The advantage for Claude Code: Tavily pre-processes content so the response is already LLM-ready. The disadvantage: you get Tavily's interpretation of the content, not the raw SERP structure. If you need to know ranking positions, featured snippets, or AI Overview data, Tavily does not provide that.
Linkup
Linkup offers a deep search mode that fetches and parses full page content, not just snippets. Pricing is around EUR 50 per 1,000 deep queries, with EUR 5 free per month. The deep mode is useful when Claude Code needs to understand the full content of a page, not just the title and snippet. The trade-off is cost and latency — deep queries take longer and cost 10x more than standard search.
Brave Search API
$5 per 1,000 requests, $5 free credit for new accounts. Requires "Powered by Brave Search" attribution. The response structure is clean but Brave's index is smaller than Google's, which matters for niche technical queries. Several Claude Code users on r/ClaudeCode reported inconsistent results for programming-related searches compared to Google-based APIs.
Context7
Context7 is a documentation-specific MCP server. It indexes popular library docs and returns relevant sections. Not a general web search API — it is purpose-built for "look up the docs for this library" queries. Combines well with a general search API: use Context7 for docs, Scavio for everything else.
What teams actually pick
Based on r/ClaudeCode discussions and the setups shared by teams using Claude Code in production, the most common pattern is:
- Scavio MCP for general web search, SERP data, and multi-platform queries (Google + Amazon + YouTube)

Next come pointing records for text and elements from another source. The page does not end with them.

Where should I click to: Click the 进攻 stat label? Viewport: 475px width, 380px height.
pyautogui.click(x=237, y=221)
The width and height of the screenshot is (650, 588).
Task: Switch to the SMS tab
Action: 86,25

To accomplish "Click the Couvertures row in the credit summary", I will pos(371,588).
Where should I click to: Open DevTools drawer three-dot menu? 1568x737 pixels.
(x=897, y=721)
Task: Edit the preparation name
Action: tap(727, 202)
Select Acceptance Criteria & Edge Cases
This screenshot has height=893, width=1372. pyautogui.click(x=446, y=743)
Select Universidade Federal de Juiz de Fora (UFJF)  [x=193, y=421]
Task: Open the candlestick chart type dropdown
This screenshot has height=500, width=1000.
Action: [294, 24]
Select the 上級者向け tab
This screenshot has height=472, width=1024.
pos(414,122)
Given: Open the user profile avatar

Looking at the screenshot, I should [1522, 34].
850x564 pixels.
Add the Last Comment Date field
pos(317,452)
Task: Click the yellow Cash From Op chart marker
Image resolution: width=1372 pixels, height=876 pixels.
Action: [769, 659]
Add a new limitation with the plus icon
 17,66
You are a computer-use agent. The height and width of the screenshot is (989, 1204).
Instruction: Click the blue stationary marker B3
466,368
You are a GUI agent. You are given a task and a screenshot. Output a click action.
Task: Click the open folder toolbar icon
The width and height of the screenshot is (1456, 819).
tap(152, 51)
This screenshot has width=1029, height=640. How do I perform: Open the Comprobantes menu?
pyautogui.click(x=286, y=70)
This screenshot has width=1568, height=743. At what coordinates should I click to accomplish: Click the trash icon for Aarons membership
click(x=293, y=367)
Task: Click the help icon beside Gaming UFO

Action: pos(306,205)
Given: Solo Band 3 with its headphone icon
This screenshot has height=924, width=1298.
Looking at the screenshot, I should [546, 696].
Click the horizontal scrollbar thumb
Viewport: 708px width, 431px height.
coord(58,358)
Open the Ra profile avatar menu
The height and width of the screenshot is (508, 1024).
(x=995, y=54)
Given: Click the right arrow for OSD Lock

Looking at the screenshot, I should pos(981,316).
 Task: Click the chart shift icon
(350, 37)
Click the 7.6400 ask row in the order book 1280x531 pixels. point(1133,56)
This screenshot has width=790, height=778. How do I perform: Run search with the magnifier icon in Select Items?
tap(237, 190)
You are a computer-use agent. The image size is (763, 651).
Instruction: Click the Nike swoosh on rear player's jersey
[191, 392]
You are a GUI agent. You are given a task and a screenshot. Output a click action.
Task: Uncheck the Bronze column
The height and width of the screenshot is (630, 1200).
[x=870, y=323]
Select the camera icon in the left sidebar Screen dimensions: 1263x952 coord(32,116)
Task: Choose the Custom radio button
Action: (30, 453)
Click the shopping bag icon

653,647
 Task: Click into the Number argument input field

- Context7 for library documentation lookup
- Tavily as an alternative if the team is already in the Tavily ecosystem or needs RAG-optimized responses
Testing token efficiency yourself
Before committing to an API, run the same 10 queries across each provider and count tokens in the response. Here is a quick way to do it with Scavio:
import requests
import tiktoken
enc = tiktoken.encoding_for_model("cl100k_base")
queries = [
"next.js 15 server actions",
"python asyncio best practices 2026",
"react server components vs client components"
]
for q in queries:
resp = requests.post(
"https://api.scavio.dev/api/v1/search",
headers={"x-api-key": "YOUR_KEY"},
json={"platform": "google", "query": q, "num_results": 5}
)
text = resp.text
tokens = len(enc.encode(text))
print(f"Query: {q}")
print(f" Response tokens: {tokens}")
print(f" Results returned: {len(resp.json().get('organic_results', []))}")
print()Bottom line
For Claude Code, the best search API is the one that returns the most signal per token. Scavio's structured SERP JSON and native MCP endpoint make it the default pick for teams that need general web search. Context7 fills the documentation gap. Tavily works if you want pre-digested content for RAG. Avoid APIs that return HTML or unstructured text — you are paying for those tokens twice: once to the search provider and once to the LLM.